Cancellation penalties

Goodwill went out of the window when the British government banned Palestinian youth players from touring north-west England. Richard Bagley explains football’s importance in Gaza and the West Bank

An away match at Chester probably wouldn’t be a highlight of most international footballers’ careers. But, to a group of talented young players from Palestine, it promised to be one of the most memorable experiences in their lives. A project called Palestine: Something to Cheer About had secured the backing of the English FA, the Professional Footballers’ Association and a host of other bodies for its effort to use the positive power of football to help teenagers in one of the most deprived areas on earth. But the Under-19 tour fell at the final hurdle – and, to the organisers’ disgust, without even a squeak of protest from the footballing authorities.

Normally, a series of friendly matches in the north-west, against Tranmere and Blackburn as well as Chester, would not exactly be headline news. But, with England hosting Israel on the day that the Palestine Under-19s were scheduled to play at Ewood Park, this tour was anything but normal.

Britain’s refusal to grant visas to the young participants in a project that was no longer “something to cheer” had a tragically familiar ring about it. This time, it was the British authorities that rejected the whole Under-19 team, claiming that there was a risk that they would refuse to return to the spiralling poverty at home. But to long-time followers of the Palestine senior team’s fortunes, it merely marked the latest injustice to befall the national side.

“Football is one of the very few institutions that Palestine has to compete, to show our statehood, to be on the world stage,” was how US-born Palestine striker Morad Fareed described the sport’s role. Yet the intense political turmoil in the Middle East has plunged the Palestine team, currently ranked 142nd in the world, into crisis after crisis. Their qualifying campaign for this year’s Asian Cup was disrupted by Israel’s refusal to grant visas to travel to Singapore last November, a repeat of events during qualification for last year’s World Cup, while the national football stadium in the Gaza Strip was destroyed by an air raid in April 2006. This year, national-team players were held up for a month on their return from a pair of June games in Jordan, while movement restrictions in both Gaza and the West Bank have hampered attempts to field teams – with the territory divided in two by civil strife, there is currently no national league.

The world’s football bodies have kept their distance. UEFA set out their position in a letter following calls from solidarity groups for a boycott of the Israel team ahead of the England game. “UEFA is ­committed to offer the Israeli FA, its clubs and supporters, the opportunity to participate in its competition and in the development of football in general,” they said in a statement. “We are of the opinion that football – and sport in general – are building bridges between nations and communities and that political matters should not interfere with the practice of the game.”

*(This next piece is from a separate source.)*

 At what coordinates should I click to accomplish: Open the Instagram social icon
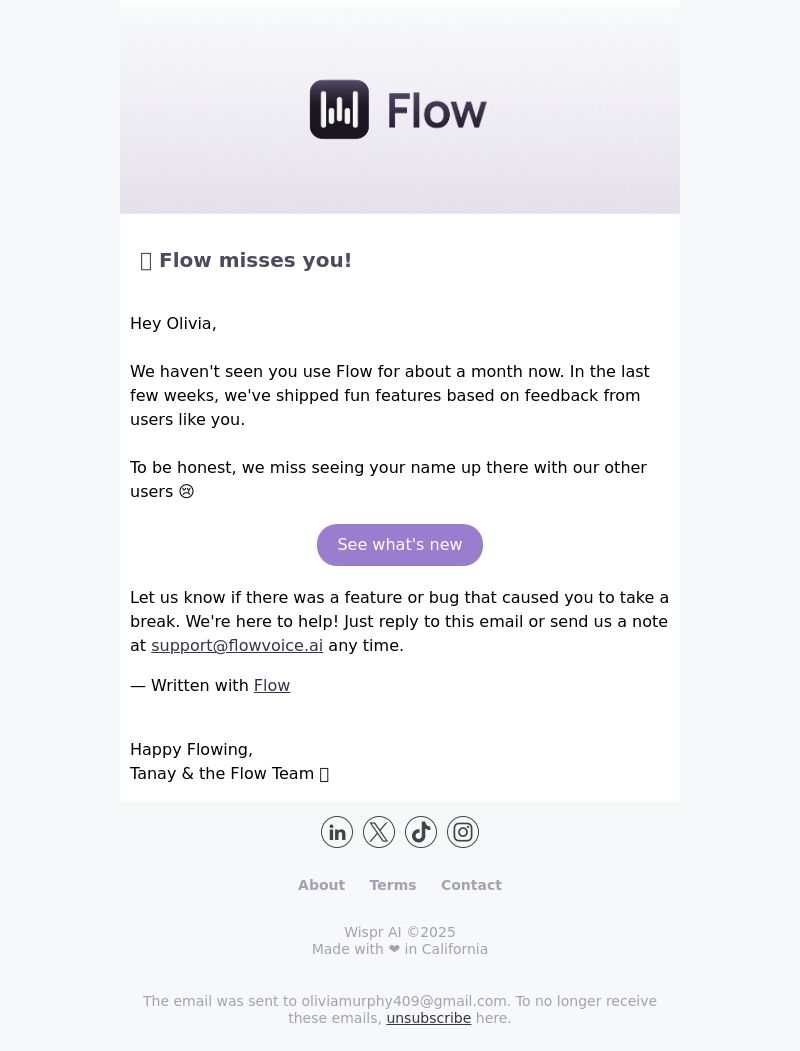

However, Rod Cox, one of the leading figures in the Something to Cheer About project, argues that UEFA should at least compel the Israeli FA to take a stand on the treatment of their neighbours. “Football can be a bridge to friendship and UEFA should tell Israel to extend a hand to the Palestinians,” Cox says. “I do not think that it is unreasonable for the Israeli FA to be asked to make an unequivocal statement that they do not support the movement restrictions placed on the team by the Israeli military.”

Cox believes that football can have a positive role to play in the region and fears the consequences of continued restrictions on Palestinian teams. “The real losers are the boys have given their whole life to football, avoiding the blandishments of gun culture or jihadist promises. They’re trying to live up to the Western culture that they have had drummed into them – success through achievement,” he says. While football can undoubtedly be a force for good, Cox’s assessment suggests that the continuing travails of Palestine’s footballers could yet push young men towards other activities, ones that will do nothing for the bridges that UEFA hopes to build.